PAGE EXTRACT:
-------------------------
Oceanbird Wing Receives AiP as it Approaches First Full-Size Prototype
Oceanbird, a joint venture created by Alfa Laval and Wallenius to develop wind propulsion for the shipping industry, has reached another key milestone in its design efforts. The group’s first wing sail, Wing 560, received Approval in Principle (AiP) from the classification society DNV. This comes as Oceanbird expects to start assembly of its first wing sail in preparation for tests on an in-service ship.
The group highlights that it looks to advance the concepts for wind-assisted propulsion beyond the first designs that have begun to appear in the industry. In general, wind propulsion is drawing a lot of attention from the industry as an available means to make incremental improvements in fuel efficiency. Currently, several sail designs and technologies as well as rotors are beginning to deploy competing for the advantage in the industry.
Oceanbird's wing sail tilts
Oceanbird highlights that its technology has more in common with airplane wings than traditional sails. Their first design, the Oceanbird Wing 560, would have a total area of 560 square meters. It will stand approximately 131 feet and be nearly 46 feet wide.
-------------------------
DATA SECTION:

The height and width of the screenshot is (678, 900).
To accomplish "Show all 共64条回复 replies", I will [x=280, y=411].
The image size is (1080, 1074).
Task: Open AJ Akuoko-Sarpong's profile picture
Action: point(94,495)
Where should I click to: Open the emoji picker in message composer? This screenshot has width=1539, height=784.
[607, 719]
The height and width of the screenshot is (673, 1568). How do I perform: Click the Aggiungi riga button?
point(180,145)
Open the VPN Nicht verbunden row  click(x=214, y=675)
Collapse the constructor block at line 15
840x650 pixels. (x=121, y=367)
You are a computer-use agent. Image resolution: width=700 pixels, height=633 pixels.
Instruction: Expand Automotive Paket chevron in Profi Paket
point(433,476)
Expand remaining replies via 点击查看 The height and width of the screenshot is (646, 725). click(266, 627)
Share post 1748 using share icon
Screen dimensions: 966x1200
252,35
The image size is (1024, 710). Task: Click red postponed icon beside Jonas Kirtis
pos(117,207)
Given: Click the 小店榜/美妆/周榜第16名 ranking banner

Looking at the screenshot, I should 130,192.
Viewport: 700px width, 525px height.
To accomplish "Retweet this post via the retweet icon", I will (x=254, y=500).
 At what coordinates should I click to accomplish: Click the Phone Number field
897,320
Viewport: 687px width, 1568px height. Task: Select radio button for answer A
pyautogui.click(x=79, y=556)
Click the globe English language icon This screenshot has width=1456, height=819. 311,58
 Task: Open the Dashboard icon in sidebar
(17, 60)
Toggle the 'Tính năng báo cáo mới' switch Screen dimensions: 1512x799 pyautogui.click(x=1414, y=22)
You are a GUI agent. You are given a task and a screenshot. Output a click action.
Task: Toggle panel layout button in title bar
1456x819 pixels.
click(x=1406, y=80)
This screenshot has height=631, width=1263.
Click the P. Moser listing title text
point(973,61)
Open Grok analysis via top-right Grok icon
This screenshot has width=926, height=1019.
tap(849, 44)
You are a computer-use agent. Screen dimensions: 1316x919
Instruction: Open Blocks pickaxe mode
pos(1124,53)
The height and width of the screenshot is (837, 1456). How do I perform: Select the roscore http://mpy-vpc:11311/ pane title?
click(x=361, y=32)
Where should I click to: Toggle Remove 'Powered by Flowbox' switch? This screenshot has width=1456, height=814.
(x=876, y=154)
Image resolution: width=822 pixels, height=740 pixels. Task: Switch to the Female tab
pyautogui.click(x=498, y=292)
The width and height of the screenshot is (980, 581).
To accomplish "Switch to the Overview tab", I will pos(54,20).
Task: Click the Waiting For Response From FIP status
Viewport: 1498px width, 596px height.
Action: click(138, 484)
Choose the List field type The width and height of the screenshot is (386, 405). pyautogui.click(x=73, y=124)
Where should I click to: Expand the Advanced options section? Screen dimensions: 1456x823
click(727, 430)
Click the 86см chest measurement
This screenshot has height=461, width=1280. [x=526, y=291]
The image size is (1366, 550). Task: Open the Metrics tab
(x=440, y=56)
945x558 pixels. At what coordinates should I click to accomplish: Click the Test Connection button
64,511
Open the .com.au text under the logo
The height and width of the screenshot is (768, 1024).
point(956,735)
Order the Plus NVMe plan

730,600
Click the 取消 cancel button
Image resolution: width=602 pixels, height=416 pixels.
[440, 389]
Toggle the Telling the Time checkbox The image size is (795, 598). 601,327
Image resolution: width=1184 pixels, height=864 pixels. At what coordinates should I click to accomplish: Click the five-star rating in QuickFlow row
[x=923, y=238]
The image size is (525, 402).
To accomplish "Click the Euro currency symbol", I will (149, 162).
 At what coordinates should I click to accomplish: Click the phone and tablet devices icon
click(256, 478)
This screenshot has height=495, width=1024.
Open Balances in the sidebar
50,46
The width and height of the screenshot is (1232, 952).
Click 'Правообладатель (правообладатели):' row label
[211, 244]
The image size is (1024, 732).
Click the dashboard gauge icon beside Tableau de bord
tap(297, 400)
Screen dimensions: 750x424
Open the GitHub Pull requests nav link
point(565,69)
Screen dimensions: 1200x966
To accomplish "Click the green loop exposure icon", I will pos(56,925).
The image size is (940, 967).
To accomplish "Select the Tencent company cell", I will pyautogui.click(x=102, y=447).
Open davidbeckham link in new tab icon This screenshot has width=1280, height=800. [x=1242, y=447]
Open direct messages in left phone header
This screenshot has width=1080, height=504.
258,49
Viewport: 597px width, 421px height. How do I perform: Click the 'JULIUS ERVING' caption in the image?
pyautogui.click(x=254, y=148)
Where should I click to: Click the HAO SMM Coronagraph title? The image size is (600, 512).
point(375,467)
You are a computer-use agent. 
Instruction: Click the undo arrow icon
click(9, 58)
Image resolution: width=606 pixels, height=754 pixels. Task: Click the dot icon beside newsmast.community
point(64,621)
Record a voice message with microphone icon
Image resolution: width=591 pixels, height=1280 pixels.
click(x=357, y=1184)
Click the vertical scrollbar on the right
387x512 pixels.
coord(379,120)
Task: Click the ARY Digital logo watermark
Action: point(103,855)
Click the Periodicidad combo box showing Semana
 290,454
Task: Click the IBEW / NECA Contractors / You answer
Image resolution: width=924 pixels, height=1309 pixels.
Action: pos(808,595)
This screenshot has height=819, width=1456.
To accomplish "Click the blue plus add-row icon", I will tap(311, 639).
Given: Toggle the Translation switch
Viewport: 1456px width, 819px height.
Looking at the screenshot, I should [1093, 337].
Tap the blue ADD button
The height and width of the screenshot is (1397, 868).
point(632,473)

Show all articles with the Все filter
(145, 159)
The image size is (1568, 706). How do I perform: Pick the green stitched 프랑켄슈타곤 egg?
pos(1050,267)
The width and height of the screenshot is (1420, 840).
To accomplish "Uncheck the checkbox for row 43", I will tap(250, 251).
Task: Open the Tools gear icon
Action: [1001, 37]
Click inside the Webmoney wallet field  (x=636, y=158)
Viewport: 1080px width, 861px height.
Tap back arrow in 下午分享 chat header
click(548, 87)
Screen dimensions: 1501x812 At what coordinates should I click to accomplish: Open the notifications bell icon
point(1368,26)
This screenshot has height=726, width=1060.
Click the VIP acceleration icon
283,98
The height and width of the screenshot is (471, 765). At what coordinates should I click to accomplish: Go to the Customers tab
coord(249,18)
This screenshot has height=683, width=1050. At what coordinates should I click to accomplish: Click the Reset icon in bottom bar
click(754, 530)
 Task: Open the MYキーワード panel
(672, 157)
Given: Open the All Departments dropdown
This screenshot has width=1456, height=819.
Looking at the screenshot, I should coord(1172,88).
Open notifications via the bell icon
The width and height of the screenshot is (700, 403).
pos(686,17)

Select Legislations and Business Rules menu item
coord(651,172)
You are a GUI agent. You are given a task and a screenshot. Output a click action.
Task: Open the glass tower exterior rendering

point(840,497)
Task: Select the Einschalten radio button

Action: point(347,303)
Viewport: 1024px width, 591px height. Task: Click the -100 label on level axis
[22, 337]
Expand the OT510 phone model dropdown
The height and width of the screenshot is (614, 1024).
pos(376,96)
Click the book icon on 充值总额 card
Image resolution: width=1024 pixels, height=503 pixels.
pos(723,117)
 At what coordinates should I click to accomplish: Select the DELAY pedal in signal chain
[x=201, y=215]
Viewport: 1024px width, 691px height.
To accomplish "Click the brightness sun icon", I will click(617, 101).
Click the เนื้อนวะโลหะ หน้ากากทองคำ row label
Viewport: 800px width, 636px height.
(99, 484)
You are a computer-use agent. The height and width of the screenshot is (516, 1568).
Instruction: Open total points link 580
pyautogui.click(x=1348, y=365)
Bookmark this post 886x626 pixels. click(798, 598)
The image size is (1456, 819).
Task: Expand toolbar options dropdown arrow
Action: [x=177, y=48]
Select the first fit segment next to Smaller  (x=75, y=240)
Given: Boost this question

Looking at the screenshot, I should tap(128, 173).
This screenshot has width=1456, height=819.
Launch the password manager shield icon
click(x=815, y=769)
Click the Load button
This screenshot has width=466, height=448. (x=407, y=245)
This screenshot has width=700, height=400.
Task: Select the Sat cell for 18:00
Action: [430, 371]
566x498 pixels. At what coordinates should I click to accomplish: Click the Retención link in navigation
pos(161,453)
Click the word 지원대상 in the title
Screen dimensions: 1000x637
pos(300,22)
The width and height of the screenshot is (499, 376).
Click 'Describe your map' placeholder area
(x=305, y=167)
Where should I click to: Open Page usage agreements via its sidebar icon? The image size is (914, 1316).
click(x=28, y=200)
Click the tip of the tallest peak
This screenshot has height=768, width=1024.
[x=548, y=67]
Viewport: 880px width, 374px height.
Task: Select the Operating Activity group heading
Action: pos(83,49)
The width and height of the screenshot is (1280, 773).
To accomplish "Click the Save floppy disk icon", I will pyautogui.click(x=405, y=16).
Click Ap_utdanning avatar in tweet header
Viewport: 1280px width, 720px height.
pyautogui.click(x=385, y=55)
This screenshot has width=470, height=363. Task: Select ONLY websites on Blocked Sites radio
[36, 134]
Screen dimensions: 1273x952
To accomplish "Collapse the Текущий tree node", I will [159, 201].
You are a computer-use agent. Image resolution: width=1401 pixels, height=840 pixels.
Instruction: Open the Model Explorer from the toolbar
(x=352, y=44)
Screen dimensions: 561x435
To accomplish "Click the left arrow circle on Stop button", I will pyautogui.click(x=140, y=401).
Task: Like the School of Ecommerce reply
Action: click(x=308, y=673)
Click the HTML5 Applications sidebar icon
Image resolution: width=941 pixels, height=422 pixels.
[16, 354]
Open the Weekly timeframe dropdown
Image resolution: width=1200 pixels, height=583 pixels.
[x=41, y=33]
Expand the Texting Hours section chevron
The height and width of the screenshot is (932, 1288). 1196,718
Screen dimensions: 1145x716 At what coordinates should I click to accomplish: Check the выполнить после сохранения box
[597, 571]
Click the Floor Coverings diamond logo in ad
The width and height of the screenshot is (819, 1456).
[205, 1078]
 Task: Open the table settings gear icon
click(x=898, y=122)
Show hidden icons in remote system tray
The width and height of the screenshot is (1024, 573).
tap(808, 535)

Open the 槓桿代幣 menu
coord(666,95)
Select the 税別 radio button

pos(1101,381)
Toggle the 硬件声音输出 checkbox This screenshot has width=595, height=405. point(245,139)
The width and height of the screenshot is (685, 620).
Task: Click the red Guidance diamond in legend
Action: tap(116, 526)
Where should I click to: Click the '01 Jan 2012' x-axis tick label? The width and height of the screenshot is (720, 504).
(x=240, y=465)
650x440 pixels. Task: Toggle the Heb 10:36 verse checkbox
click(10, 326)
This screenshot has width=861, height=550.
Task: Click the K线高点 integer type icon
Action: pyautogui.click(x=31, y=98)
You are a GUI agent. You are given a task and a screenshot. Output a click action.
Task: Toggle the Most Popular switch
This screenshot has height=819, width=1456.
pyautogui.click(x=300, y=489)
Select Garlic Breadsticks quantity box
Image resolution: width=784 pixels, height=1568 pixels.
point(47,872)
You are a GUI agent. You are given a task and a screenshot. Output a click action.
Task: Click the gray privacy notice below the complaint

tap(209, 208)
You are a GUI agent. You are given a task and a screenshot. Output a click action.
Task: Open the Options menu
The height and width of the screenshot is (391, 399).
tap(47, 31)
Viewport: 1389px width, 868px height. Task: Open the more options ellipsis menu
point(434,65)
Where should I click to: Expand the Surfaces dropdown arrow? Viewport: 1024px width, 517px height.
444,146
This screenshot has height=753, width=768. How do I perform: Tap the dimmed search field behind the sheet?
-------------------------
Carry on the article about the Oceanbird wing sail from its final sentence, keeping its technical register.

“It is one of the first stiff wing sails that will tilt in hard winds as a safety feature, that gets an Approval in Principle,” said Niclas Dahl, Managing Director Oceanbird. He called the design approval from DNV “an important milestone for Oceanbird in our quest to cut emissions from shipping.”
He notes that even though Oceanbird was confident in the design, there were a few uncertainties. Oceanbird requested that the review should include documents beyond the minimum requirements to reduce uncertainties related to the concept.
DNV investigated how the wing could handle extreme conditions such as heavy wind loads, snow and ice loads, and green sea (waves on deck). They also investigated redundancies in system functionalities (trimming, reefing, folding, etc.), control systems, the foundation and machinery, and electrical component functionalities, confirming Oceanbird’s belief that no significant obstacles, so-called showstoppers, exist to prevent the concept from being realized.
Oceanbird's concept for a wind propulsion car carrier that would get 90% of power from sails
Using air pressure to push the vessel forward, Oceanbird projects that one wing sail on an existing vessel can save up to 10 percent of fuel and emissions on optimal routes. Their ultimate goal unlike other wind technologies is to move to full wind propulsion where a ship might get 90 percent of its power from the sails. They project a ship traveling at 9 to 10 knots could reduce emissions by up to 90 percent.
Assembly of the first full-scale wing prototypes is due to start in the next few months and is scheduled to be deployed in mid-2024. Oceanbird will install a wing sail on the existing Wallenius Wilhelmsen vessel Tirranna, as the first test under actual operating conditions.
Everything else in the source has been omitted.